Bradshaw’s choice then, to pair Cavalleria Rusticana with Il Tabarro (extracted from Puccini’s three-part work Il Trittico) presented Diamond with a special and irresistible challenge.
He was less familiar with the Puccini. “I went and got a recording of Tabarro. As I listened to it, I got more and more excited by it, because it’s a little masterpiece, like a Hitchcock Presents. There’s an element of a Guignol sort of thriller you know, like something terrible is going to happen.”
Diamond admits that he was slow to identify his own operatic leanings. Despite a strong background in classical piano, Diamond’s primary directing experience was rooted firmly in the theatre. It never really occurred to the former acting teacher that he might pursue a career in opera until he was offered the Barber Of Seville for the National Arts Centre in Ottawa.
The production was a great success; Diamond was hooked.
And while he prefers the creative freedom of working on new operas, like last year’s hit production of Iron Road, or rarely seen older works, like Cavalli’s Giasone, Diamond’s intense focus on the script always unearths new perspectives on each opera. And his dynamic staging – avoiding the old “park and bark” approach – translates his insights to the audience. He puts on a great show.
Diamond began dissecting Il Tabarro and Cavalleria in much the same fashion as he had Rossini’s Barber. “Absolutely, I’m a script analysis guy,” he says. But he carefully asserts: “The music leads the way. When I prepare for new pieces, what I do is lock the door of my apartment, turn off my phone and I listen to those scores a hundred thousand times. I let it all move in on me.
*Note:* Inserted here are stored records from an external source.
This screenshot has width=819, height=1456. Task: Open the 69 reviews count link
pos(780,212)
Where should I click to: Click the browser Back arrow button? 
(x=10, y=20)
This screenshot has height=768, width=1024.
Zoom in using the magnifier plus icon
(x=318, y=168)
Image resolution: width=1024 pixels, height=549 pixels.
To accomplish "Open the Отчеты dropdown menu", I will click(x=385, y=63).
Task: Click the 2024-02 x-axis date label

And I start to imagine those worlds.”
For the double bill, those worlds are dark, the first chronicling a wife’s infidelity and her lover’s eventual murder, and the other examining the obsession of a woman wronged.
“There were a couple of notions I wanted to take into account. First, these two operas have not been seen in Toronto forever, so the audience that’s going to opera these days mostly does not know these works.
“My thinking was, ‘Why should I come in with a high concept, when people just want to come and see what these pieces are?’ Second, these operas are verismo pieces [opera jargon meaning realism], but to me it’s operatic realism, not really kitchen sink realism. In that way, although the Tabarro barge is very realistic [Il Tabarro traditionally takes place on a boat], the world around it is not so real in terms of set and the execution on stage.
“Another part of the big picture for me is that I was asked to do a double bill that would play in repertoire with the famous Robert Lepage double bill [Bluebeard’s Castle/Erwartung, see sidebar]. I mean, Robert Lepage is a world icon of theatre. I didn’t want people to come and think I was trying to compete with the signature Lepage double bill, which I love. It’s brilliant, magnificent. Those productions have toured the world and won prizes and put Canadian opera on the map in many ways. I didn’t want to compete with that.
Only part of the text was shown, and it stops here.